WHAT IS ASKED: Quote the lines of the listing below verbatim, starting at the line that contains "Click the MEE platform logo icon" and ending at the line that contains "will click(x=247, y=111).", with both of those lines included.

EXCERPTED DATA:
◆ ◆ ◆
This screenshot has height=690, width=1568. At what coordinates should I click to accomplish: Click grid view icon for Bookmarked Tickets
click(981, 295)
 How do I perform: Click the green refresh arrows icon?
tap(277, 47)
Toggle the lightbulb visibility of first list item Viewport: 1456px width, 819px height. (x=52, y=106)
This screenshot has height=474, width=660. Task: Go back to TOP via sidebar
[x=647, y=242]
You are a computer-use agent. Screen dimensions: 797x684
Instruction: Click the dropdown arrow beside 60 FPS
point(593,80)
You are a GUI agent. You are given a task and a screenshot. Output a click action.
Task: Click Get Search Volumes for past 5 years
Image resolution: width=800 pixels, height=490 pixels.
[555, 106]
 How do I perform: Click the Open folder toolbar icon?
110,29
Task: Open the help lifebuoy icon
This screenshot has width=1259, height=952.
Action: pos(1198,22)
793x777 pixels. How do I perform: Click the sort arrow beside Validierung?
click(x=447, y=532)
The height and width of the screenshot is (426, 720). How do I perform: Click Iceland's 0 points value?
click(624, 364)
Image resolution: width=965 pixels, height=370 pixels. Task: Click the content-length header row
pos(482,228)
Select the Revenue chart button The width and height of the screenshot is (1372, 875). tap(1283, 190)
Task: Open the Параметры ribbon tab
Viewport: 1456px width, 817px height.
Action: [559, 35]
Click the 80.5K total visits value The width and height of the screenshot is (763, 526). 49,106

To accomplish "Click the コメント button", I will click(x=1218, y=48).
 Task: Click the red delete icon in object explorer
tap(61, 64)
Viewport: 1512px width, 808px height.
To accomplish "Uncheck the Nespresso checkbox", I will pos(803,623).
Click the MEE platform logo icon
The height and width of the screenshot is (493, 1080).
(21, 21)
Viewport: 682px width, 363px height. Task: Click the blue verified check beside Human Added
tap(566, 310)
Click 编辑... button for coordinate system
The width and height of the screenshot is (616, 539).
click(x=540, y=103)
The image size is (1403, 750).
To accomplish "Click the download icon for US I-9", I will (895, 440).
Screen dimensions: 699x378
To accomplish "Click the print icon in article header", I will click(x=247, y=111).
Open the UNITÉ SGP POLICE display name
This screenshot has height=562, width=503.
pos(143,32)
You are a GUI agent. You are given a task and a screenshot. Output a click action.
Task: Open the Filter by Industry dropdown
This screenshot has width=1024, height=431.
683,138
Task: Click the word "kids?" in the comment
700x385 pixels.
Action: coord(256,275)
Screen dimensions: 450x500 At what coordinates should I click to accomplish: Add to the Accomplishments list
◆ ◆ ◆
RESULT:
Click the MEE platform logo icon
The height and width of the screenshot is (493, 1080).
(21, 21)
Viewport: 682px width, 363px height. Task: Click the blue verified check beside Human Added
tap(566, 310)
Click 编辑... button for coordinate system
The width and height of the screenshot is (616, 539).
click(x=540, y=103)
The image size is (1403, 750).
To accomplish "Click the download icon for US I-9", I will (895, 440).
Screen dimensions: 699x378
To accomplish "Click the print icon in article header", I will click(x=247, y=111).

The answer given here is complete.